旦那サマとは打算結婚のはずでしたが。
「はぁ…」


連休が明け、会社のデスクに着いた私は、大きな溜息を吐き出した。


「やぁねぇ」


耳聡(みみざと)くそれを聞いてたらしい桂さんは振り返り、新婚ボケ?と訊いてくる。


「違いますよ」


失礼な、と思いながら不貞腐(ふてくさ)れ、庭の草刈りで疲れてるだけです、と返事した。


「もう刈っても刈ってもキリがないくらいに雑草があって」


ブツブツ文句を言いながら筋肉痛で身体中が痛い…と嘆く私を見つめ、桂さんは不思議そうな顔でこう訊いた。


「草刈り?新婚旅行には行かなかったの?」


せっかくのお休みだったのに…と言われるが、こっちは式の準備だけで手一杯で、旅行の手配までは出来なかった。


「行きませんでしたよ。

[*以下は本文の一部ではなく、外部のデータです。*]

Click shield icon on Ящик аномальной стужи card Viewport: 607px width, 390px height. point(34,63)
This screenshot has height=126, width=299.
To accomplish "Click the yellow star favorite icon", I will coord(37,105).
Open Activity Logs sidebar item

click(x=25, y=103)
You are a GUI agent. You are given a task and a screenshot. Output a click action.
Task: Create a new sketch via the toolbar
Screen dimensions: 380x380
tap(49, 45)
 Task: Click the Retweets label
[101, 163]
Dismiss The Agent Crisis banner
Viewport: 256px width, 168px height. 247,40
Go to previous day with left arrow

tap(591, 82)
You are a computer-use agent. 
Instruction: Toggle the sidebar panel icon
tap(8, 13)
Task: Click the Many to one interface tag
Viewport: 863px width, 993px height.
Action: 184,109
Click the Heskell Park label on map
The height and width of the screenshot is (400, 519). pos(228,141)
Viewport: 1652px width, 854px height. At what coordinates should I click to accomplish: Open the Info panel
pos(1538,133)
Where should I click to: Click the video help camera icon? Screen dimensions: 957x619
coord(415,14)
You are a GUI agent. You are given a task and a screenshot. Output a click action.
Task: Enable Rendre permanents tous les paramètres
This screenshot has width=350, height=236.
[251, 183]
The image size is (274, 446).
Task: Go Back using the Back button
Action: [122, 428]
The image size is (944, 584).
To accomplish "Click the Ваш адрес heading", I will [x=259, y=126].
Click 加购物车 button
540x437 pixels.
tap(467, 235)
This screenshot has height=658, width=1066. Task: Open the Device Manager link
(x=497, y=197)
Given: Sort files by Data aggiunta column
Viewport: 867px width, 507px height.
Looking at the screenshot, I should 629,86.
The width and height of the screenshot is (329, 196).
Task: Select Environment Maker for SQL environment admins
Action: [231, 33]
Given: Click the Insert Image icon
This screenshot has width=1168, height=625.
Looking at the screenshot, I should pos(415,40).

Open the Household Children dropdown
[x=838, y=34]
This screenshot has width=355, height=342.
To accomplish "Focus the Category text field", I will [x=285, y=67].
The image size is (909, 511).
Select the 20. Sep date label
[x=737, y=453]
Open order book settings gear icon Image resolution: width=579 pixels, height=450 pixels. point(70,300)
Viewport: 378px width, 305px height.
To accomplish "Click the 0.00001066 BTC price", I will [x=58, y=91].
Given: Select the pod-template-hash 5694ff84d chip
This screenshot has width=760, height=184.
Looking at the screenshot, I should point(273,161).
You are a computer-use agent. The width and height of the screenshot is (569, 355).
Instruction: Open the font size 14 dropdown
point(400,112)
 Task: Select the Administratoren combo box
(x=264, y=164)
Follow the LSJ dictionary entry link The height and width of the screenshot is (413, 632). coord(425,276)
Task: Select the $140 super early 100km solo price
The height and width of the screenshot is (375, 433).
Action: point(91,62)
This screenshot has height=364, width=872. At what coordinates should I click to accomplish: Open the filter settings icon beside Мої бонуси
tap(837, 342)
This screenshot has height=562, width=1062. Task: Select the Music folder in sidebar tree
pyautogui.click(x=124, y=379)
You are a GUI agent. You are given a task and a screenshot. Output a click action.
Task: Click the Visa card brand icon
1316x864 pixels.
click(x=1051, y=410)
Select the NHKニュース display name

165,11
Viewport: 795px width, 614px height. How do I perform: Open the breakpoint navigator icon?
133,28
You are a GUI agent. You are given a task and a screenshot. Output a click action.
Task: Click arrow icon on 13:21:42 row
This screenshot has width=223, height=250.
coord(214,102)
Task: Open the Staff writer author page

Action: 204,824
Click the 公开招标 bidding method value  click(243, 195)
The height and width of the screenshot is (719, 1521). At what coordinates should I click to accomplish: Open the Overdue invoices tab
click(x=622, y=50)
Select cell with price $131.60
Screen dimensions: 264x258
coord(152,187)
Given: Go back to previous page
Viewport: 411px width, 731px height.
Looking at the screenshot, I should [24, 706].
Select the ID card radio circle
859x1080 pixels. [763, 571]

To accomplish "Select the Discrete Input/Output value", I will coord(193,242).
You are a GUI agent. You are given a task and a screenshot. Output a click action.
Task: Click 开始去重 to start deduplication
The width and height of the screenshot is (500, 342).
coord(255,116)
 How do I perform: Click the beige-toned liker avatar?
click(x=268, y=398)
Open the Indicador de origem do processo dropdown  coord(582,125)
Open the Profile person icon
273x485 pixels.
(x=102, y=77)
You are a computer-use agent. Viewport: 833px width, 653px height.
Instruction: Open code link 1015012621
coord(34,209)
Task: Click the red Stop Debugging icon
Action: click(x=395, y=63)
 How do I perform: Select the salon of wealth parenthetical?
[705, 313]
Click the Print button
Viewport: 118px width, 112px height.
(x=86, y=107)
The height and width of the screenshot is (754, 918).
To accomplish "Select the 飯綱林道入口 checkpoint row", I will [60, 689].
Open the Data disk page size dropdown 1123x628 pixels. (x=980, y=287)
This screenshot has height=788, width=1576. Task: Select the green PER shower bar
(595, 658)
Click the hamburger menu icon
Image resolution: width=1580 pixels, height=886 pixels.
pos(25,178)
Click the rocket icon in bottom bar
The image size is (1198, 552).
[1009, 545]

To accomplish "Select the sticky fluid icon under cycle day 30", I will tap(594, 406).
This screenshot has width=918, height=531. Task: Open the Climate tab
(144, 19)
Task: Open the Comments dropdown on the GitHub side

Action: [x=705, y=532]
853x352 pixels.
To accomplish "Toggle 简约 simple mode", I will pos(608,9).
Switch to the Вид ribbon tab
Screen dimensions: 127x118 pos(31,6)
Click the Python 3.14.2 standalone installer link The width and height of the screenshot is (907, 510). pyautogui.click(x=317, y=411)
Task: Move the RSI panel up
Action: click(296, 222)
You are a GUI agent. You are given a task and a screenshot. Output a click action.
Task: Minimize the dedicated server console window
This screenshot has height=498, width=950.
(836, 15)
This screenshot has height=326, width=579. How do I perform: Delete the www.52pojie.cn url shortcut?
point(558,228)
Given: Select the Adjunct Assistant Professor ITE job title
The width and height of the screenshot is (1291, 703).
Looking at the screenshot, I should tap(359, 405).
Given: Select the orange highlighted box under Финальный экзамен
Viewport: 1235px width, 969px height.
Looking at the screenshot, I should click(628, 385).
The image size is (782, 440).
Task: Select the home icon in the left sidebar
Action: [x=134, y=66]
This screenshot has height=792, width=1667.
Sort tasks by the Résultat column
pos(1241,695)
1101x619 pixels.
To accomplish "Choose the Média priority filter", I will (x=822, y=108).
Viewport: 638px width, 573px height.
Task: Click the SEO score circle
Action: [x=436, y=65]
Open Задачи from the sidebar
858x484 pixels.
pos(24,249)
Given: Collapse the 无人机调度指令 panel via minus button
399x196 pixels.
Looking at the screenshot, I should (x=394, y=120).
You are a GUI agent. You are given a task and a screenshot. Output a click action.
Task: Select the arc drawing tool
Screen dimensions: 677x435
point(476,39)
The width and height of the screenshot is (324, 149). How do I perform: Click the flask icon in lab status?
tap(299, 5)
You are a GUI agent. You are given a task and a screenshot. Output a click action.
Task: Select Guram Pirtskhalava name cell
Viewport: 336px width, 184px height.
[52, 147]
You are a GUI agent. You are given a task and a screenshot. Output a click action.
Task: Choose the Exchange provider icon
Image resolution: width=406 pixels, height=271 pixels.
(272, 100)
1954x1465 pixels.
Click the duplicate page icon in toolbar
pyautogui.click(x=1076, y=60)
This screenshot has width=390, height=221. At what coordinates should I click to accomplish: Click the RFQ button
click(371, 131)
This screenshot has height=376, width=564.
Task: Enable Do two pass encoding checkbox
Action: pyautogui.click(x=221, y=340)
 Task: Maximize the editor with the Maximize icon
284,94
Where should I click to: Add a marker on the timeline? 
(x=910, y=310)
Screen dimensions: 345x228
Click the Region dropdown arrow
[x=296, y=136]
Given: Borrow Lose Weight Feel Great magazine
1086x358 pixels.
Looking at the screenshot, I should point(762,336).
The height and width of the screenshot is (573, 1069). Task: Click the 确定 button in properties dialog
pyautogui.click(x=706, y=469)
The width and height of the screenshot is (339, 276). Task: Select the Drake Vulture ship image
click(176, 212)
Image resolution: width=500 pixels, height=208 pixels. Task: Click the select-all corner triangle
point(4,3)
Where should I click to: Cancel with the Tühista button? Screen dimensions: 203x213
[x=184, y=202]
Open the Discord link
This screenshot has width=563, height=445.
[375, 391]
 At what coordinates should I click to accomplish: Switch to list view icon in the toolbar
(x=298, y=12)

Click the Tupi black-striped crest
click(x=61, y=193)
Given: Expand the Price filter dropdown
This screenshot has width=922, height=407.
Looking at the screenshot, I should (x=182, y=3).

連休中ずっと皆藤さんは仕事でしたし、私は庭の大掃除で、朝から夕方まで動き詰めでしたから」


そんな暇があったら家でのんびりしてます、と言うと唖然とされ、一体何の為の新婚なの!?と驚かれた。


「ああ、でも、夜はそれなりに燃えたんでしょ?」


それで筋肉痛になったんだ…とニヤつきながら断定する相手に目を向け、内心「まさか」と返事をしたが。